| Exercise instructions |
Wherever a line holds the word "agent", copy that line from the data.

| Data for review |
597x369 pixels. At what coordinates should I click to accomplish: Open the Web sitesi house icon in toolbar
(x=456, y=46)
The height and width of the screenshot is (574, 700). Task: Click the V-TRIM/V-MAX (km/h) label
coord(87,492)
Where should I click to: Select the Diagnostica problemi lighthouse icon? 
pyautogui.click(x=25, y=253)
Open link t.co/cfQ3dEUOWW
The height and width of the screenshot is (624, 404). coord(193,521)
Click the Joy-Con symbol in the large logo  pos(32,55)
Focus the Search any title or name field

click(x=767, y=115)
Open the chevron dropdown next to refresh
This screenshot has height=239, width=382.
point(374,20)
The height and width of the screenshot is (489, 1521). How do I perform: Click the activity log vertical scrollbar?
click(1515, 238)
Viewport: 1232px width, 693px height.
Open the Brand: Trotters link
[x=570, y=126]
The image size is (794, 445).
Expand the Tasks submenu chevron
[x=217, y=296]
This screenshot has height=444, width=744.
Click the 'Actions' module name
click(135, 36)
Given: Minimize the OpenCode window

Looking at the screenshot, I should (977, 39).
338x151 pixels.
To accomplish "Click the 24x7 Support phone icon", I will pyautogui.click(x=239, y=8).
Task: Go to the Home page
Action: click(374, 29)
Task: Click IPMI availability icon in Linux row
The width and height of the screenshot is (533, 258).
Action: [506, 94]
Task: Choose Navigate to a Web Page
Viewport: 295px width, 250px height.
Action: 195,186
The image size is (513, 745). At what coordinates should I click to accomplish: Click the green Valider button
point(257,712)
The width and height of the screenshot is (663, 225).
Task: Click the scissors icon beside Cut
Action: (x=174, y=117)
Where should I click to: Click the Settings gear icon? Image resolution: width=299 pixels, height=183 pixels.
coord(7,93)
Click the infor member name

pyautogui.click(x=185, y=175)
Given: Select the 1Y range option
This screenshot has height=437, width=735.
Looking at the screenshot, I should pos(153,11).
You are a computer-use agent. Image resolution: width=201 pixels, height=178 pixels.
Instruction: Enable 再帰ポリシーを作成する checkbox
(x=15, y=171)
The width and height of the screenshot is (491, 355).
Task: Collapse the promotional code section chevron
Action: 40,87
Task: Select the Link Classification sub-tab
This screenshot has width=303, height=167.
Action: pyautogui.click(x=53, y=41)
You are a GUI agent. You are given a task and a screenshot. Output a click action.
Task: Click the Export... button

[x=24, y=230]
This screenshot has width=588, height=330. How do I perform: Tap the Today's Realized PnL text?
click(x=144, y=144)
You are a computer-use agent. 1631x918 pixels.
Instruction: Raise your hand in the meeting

| Exercise response |
You are a computer-use agent. Image resolution: width=201 pixels, height=178 pixels.
You are a GUI agent. You are given a task and a screenshot. Output a click action.
You are a computer-use agent. 1631x918 pixels.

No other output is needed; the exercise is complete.